Bu akıl almaz çifte standart rahatsız etmemekte vicdanlarını.
Değil önemli bir metropolün, herhangi bir ilçe belediyesinin Ak Partili başkanına yapılsaydı tüm bunlar, düşünebiliyor musunuz?
Ortalığı ayağa kaldırırlardı, demokrasi neferi olup çıkarlardı, bize seçilmiş olmanın kutsiyetini filan anlatmaya kalkarlardı.
Son bir haftadır yaşadıklarımızı şöyle bir düşünüyorum da, ne aklım alıyor, ne vicdanım kabul ediyor.

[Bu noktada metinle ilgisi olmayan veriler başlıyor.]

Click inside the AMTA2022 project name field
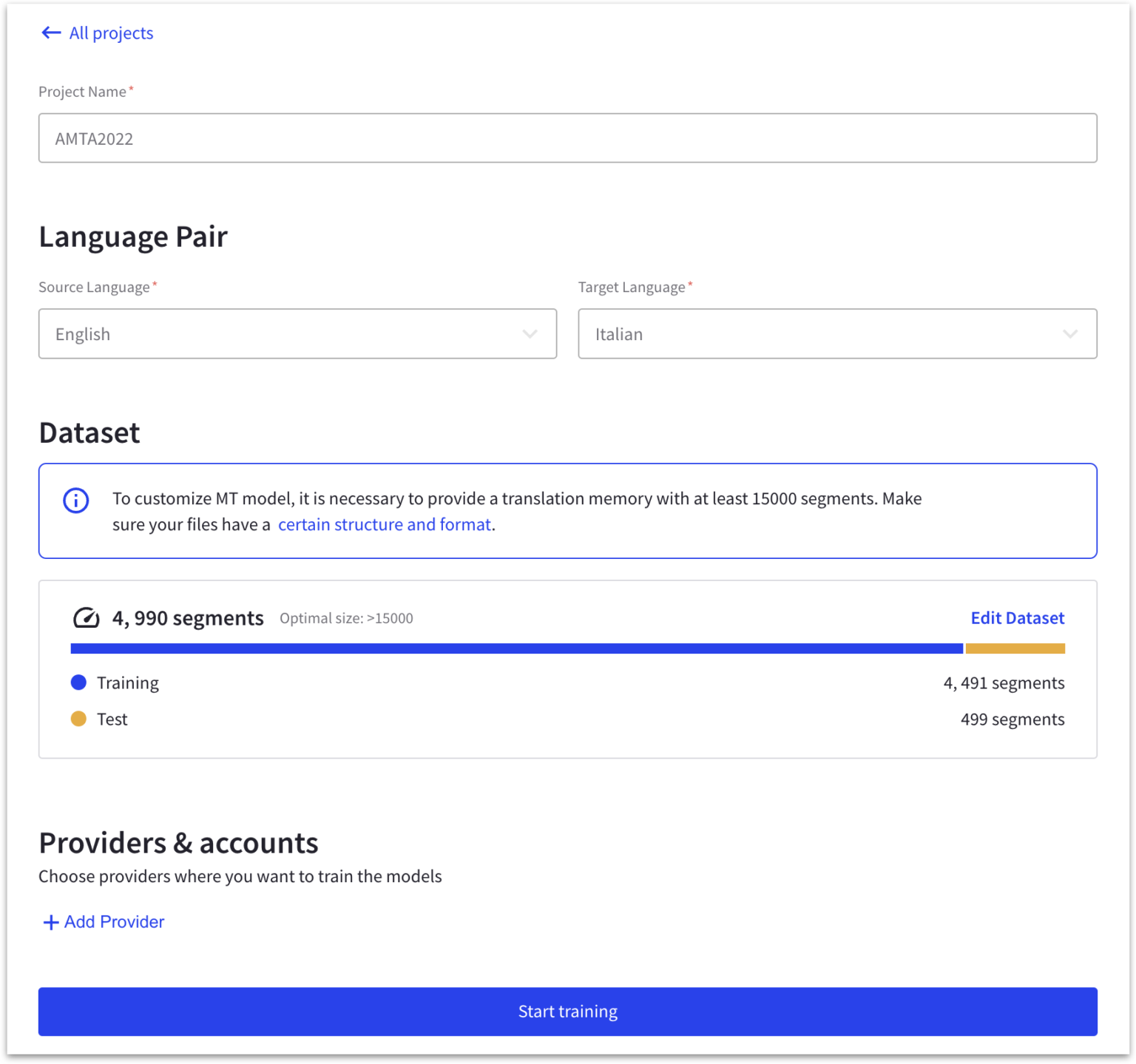Image resolution: width=1136 pixels, height=1064 pixels. coord(296,138)
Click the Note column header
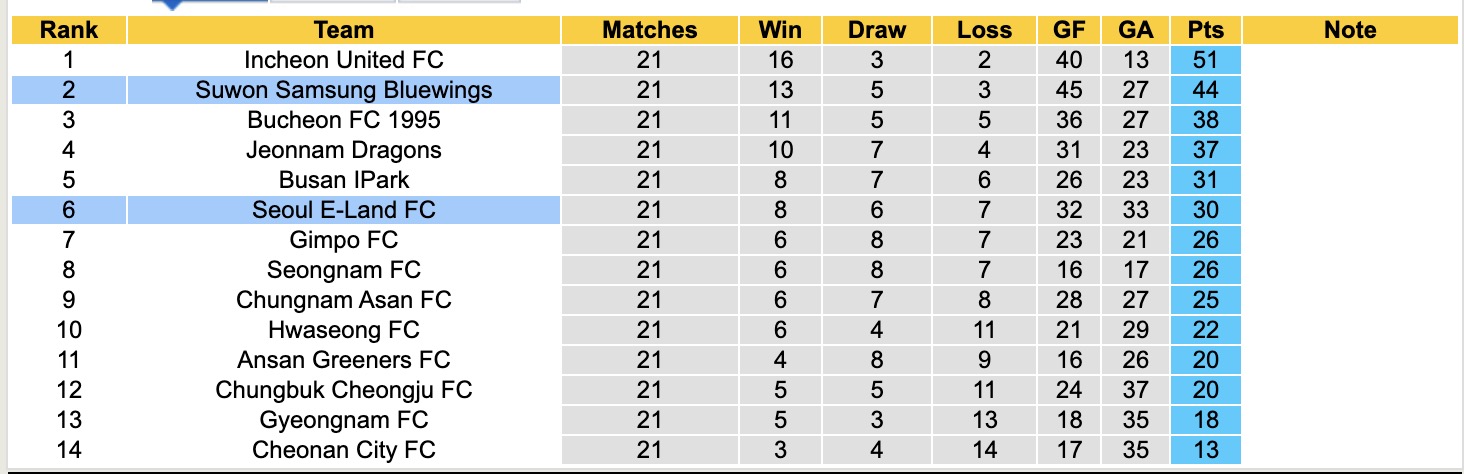The width and height of the screenshot is (1464, 474). [1350, 30]
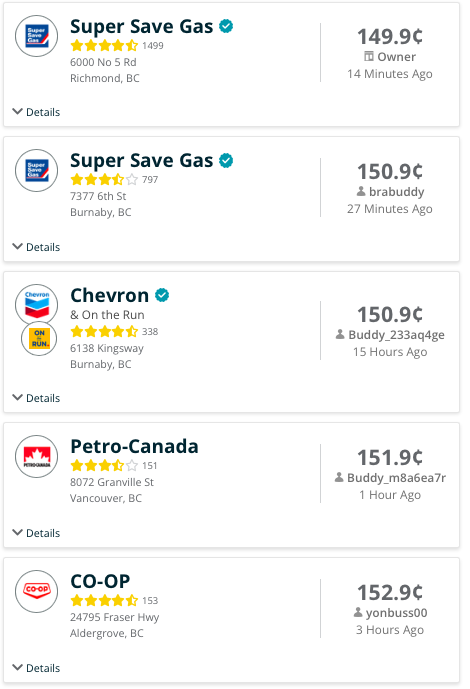Click the Super Save Gas logo for Burnaby

point(36,170)
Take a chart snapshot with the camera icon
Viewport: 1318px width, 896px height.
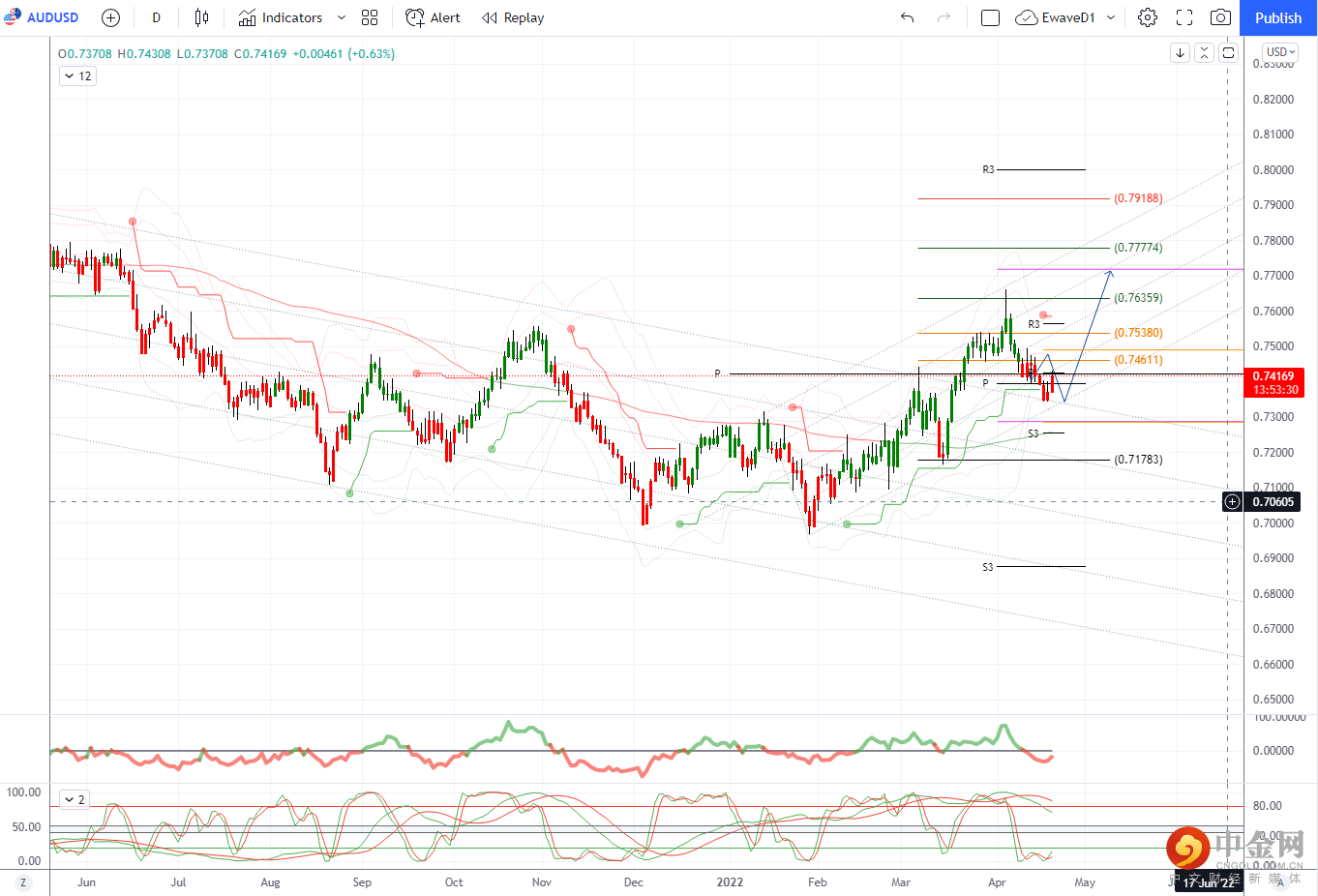[x=1221, y=17]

Hukuk devleti ilkelerinden tümüyle uzaklaşılmış olmayı kabullenmek istemiyorum. Ben demokratik laik bir cumhuriyete, bir hukuk devletine doğdum. Ülkemin ayarlarıyla bu kadar oynamaya hiç kimsenin hakkı olmadığını düşünüyorum.
Apaçık haksızlık yapılıyor gözümün önünde, adalet katlediliyor. 

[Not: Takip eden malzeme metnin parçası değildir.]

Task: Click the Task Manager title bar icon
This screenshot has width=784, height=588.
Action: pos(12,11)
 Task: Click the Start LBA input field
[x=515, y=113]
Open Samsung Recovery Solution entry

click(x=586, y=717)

Adalet Sarayları, saraydan adalet çıkabileceğini düşünen bir anlayışla vira çoğalıyor, koca koca binalar dikiliyor ve fakat o saraylarda haksızlık, hukuksuzluk yükseliyor.
Hele 4. Gücün hali, bir yandan içimi sızlatıyor, bir yandan sinirlendiriyor.
Habercilik bu değil diye haykırasım var.
Tüm bunlara sıkılmak, üzülmek, çocuklarımız için kaygılanmak, endişelenmek ve en sonunda öfkelenmek yetmiyormuş gibi, dııt cep telefonuma mesaj geliyor.
“Son bir haftada Merkez Bankası rezervlerinden 27 milyar dolar eksildi.”
Bu da ij güçlerin marifeti.
Hani derler ya “insanın kendisine ettiğini, başka kimse edemez.”
Sanırım bu ülkeler için de geçerli…

NOT: Yazımın başında anlattığım anekdot, Erol Mütercimler’den alıntıdır.